Screenshot grounding data:
[Start of section]
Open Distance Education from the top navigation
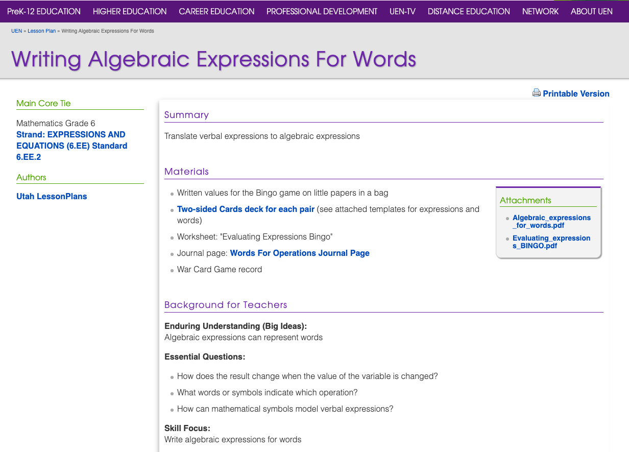The height and width of the screenshot is (452, 629). coord(469,11)
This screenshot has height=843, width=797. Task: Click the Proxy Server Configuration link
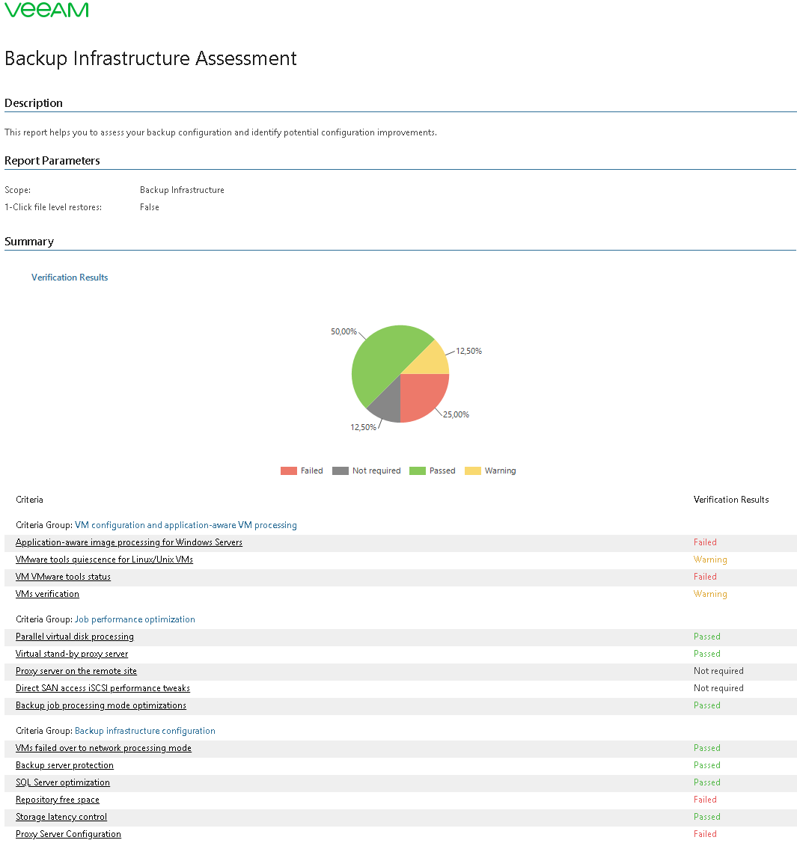[68, 834]
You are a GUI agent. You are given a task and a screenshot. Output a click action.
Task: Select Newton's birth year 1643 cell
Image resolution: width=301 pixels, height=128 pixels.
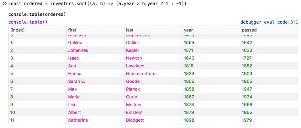[189, 58]

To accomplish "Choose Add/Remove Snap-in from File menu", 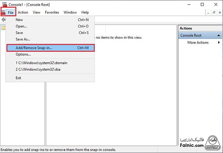I will pos(34,48).
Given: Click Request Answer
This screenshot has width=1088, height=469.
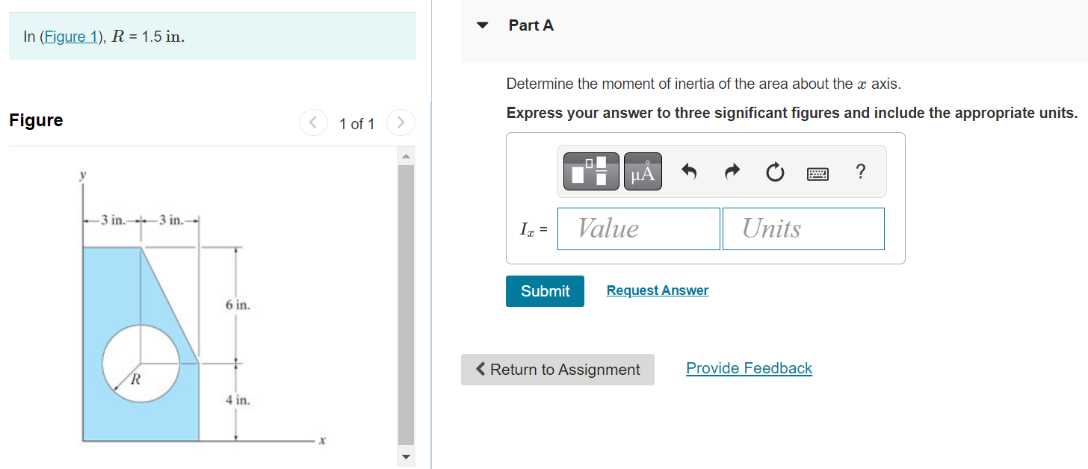Looking at the screenshot, I should 657,290.
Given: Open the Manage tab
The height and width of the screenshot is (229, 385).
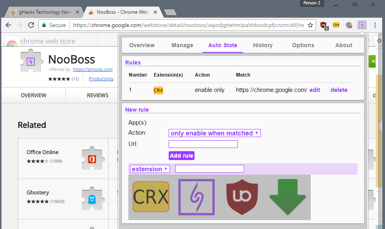Looking at the screenshot, I should click(182, 46).
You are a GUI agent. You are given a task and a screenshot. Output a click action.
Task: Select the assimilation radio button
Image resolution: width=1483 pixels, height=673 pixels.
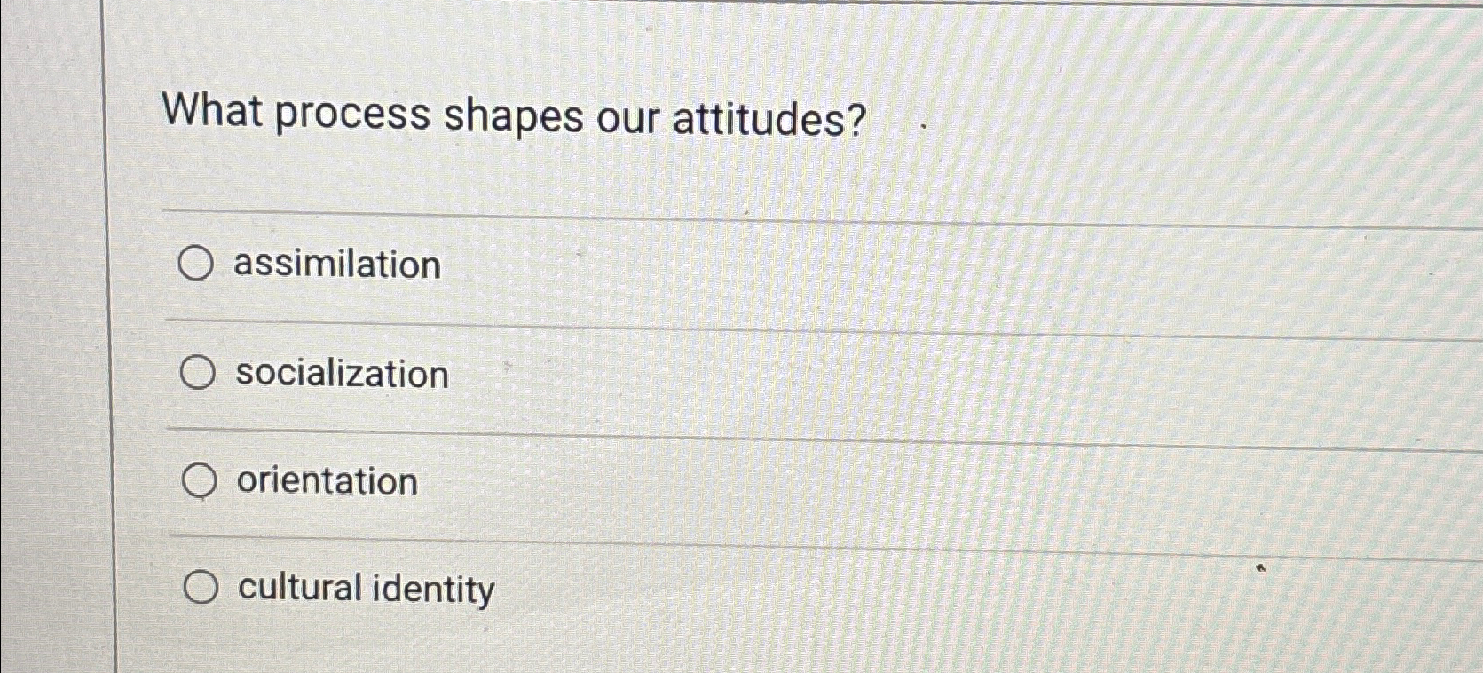(x=198, y=264)
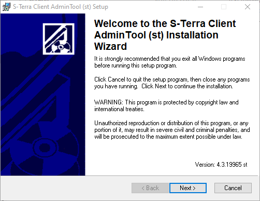Close the S-Terra Setup window
This screenshot has height=201, width=260.
click(248, 7)
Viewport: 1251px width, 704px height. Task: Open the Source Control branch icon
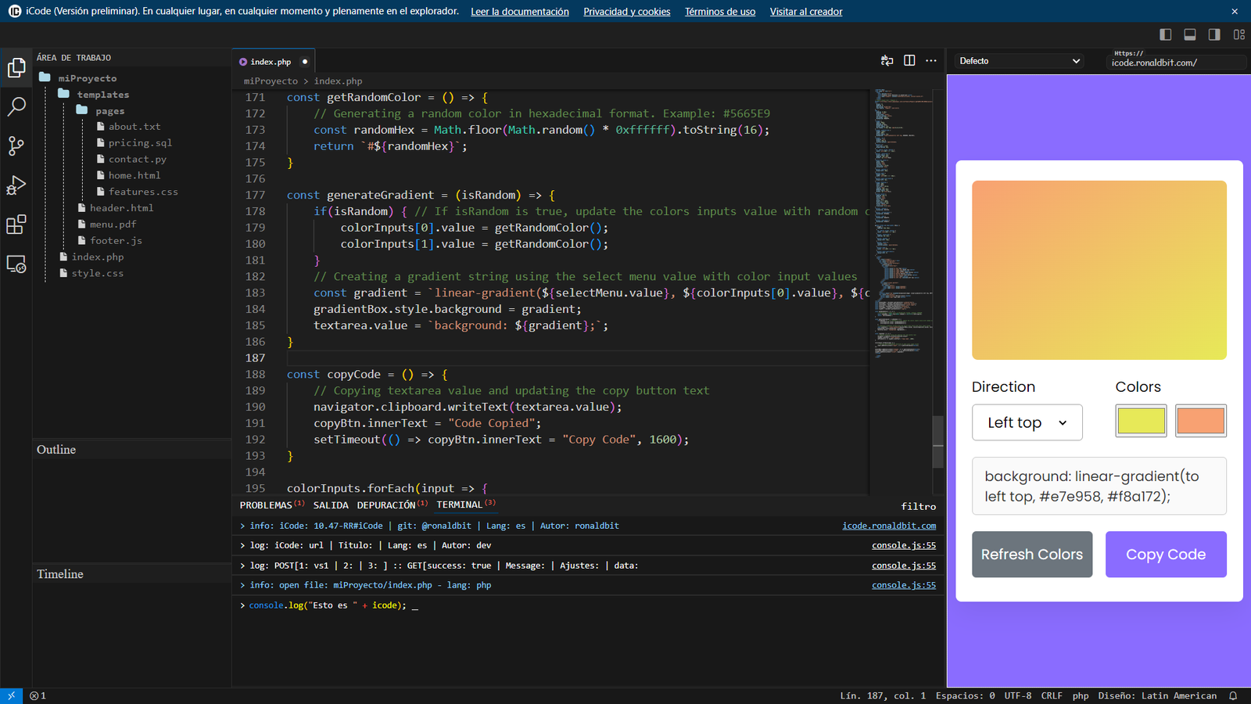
[End of section]
_INSTRUCTIONS TO FOLLOW_. From the line that contains "This screenshot has width=1088, height=469." to the last line of the data above, inclusive, transcribe every line exactly and only those lines, omitting pictures.

_RESPONSE AREA_.
This screenshot has width=1088, height=469.
Looking at the screenshot, I should 657,290.
Given: Open the Manage tab
The height and width of the screenshot is (229, 385).
Looking at the screenshot, I should click(182, 46).
You are a GUI agent. You are given a task and a screenshot. Output a click action.
Task: Select the assimilation radio button
Image resolution: width=1483 pixels, height=673 pixels.
(x=198, y=264)
Close the S-Terra Setup window
This screenshot has height=201, width=260.
click(248, 7)
Viewport: 1251px width, 704px height. Task: Open the Source Control branch icon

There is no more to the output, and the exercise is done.